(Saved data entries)
□ □ □

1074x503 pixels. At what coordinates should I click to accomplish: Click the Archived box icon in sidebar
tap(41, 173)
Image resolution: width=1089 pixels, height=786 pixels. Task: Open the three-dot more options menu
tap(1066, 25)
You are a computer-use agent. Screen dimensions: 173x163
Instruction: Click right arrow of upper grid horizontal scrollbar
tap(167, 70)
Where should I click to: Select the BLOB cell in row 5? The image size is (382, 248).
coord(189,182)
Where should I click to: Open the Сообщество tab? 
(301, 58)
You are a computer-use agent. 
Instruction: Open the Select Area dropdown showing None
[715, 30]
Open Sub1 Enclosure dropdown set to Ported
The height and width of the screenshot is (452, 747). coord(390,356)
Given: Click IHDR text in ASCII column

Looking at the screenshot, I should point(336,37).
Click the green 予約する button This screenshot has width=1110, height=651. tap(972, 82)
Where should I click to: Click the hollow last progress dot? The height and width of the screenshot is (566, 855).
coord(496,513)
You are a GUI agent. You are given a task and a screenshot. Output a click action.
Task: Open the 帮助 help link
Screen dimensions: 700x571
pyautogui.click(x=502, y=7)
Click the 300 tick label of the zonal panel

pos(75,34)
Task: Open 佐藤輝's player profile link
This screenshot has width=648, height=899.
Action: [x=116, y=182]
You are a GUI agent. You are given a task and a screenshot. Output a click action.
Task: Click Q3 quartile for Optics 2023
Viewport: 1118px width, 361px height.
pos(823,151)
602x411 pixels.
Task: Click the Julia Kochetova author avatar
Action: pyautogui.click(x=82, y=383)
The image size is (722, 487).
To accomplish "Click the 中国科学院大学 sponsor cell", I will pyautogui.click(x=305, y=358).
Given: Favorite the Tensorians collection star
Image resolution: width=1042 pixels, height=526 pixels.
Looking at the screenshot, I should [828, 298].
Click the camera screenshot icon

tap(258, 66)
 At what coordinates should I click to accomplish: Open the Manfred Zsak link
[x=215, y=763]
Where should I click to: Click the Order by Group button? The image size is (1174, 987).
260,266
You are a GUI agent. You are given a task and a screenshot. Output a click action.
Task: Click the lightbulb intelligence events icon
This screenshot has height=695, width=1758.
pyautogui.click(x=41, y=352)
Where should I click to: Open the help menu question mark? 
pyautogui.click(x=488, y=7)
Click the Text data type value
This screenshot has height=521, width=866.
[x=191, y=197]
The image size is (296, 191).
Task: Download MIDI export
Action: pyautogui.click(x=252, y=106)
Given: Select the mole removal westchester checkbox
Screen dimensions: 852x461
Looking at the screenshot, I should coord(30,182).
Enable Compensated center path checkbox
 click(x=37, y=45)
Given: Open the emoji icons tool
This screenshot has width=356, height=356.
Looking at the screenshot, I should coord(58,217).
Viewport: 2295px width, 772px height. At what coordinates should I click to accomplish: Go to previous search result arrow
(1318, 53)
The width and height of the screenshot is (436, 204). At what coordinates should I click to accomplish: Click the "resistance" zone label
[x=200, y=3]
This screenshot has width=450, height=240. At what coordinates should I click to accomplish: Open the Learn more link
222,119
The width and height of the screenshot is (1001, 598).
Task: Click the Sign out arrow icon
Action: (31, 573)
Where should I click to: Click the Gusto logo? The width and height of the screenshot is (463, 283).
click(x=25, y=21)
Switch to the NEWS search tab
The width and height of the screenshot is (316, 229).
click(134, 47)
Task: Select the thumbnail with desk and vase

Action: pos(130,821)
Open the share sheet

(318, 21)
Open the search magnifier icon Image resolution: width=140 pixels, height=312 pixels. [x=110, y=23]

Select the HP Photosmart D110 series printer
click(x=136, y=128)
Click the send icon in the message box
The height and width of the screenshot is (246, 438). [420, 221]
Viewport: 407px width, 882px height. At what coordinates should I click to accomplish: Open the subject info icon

□ □ □

_Aim of the exercise_: In the answer, every line above should be retyped exactly.

_Reply to the task_:
1074x503 pixels. At what coordinates should I click to accomplish: Click the Archived box icon in sidebar
tap(41, 173)
Image resolution: width=1089 pixels, height=786 pixels. Task: Open the three-dot more options menu
tap(1066, 25)
You are a computer-use agent. Screen dimensions: 173x163
Instruction: Click right arrow of upper grid horizontal scrollbar
tap(167, 70)
Where should I click to: Select the BLOB cell in row 5? The image size is (382, 248).
coord(189,182)
Where should I click to: Open the Сообщество tab? 
(301, 58)
You are a computer-use agent. 
Instruction: Open the Select Area dropdown showing None
[715, 30]
Open Sub1 Enclosure dropdown set to Ported
The height and width of the screenshot is (452, 747). coord(390,356)
Given: Click IHDR text in ASCII column

Looking at the screenshot, I should point(336,37).
Click the green 予約する button This screenshot has width=1110, height=651. tap(972, 82)
Where should I click to: Click the hollow last progress dot? The height and width of the screenshot is (566, 855).
coord(496,513)
You are a GUI agent. You are given a task and a screenshot. Output a click action.
Task: Open the 帮助 help link
Screen dimensions: 700x571
pyautogui.click(x=502, y=7)
Click the 300 tick label of the zonal panel

pos(75,34)
Task: Open 佐藤輝's player profile link
This screenshot has width=648, height=899.
Action: [x=116, y=182]
You are a GUI agent. You are given a task and a screenshot. Output a click action.
Task: Click Q3 quartile for Optics 2023
Viewport: 1118px width, 361px height.
pos(823,151)
602x411 pixels.
Task: Click the Julia Kochetova author avatar
Action: pyautogui.click(x=82, y=383)
The image size is (722, 487).
To accomplish "Click the 中国科学院大学 sponsor cell", I will pyautogui.click(x=305, y=358).
Given: Favorite the Tensorians collection star
Image resolution: width=1042 pixels, height=526 pixels.
Looking at the screenshot, I should [828, 298].
Click the camera screenshot icon

tap(258, 66)
 At what coordinates should I click to accomplish: Open the Manfred Zsak link
[x=215, y=763]
Where should I click to: Click the Order by Group button? The image size is (1174, 987).
260,266
You are a GUI agent. You are given a task and a screenshot. Output a click action.
Task: Click the lightbulb intelligence events icon
This screenshot has height=695, width=1758.
pyautogui.click(x=41, y=352)
Where should I click to: Open the help menu question mark? 
pyautogui.click(x=488, y=7)
Click the Text data type value
This screenshot has height=521, width=866.
[x=191, y=197]
The image size is (296, 191).
Task: Download MIDI export
Action: pyautogui.click(x=252, y=106)
Given: Select the mole removal westchester checkbox
Screen dimensions: 852x461
Looking at the screenshot, I should coord(30,182).
Enable Compensated center path checkbox
 click(x=37, y=45)
Given: Open the emoji icons tool
This screenshot has width=356, height=356.
Looking at the screenshot, I should coord(58,217).
Viewport: 2295px width, 772px height. At what coordinates should I click to accomplish: Go to previous search result arrow
(1318, 53)
The width and height of the screenshot is (436, 204). At what coordinates should I click to accomplish: Click the "resistance" zone label
[x=200, y=3]
This screenshot has width=450, height=240. At what coordinates should I click to accomplish: Open the Learn more link
222,119
The width and height of the screenshot is (1001, 598).
Task: Click the Sign out arrow icon
Action: (31, 573)
Where should I click to: Click the Gusto logo? The width and height of the screenshot is (463, 283).
click(x=25, y=21)
Switch to the NEWS search tab
The width and height of the screenshot is (316, 229).
click(134, 47)
Task: Select the thumbnail with desk and vase

Action: pos(130,821)
Open the share sheet

(318, 21)
Open the search magnifier icon Image resolution: width=140 pixels, height=312 pixels. [x=110, y=23]

Select the HP Photosmart D110 series printer
click(x=136, y=128)
Click the send icon in the message box
The height and width of the screenshot is (246, 438). [420, 221]
Viewport: 407px width, 882px height. At what coordinates should I click to accomplish: Open the subject info icon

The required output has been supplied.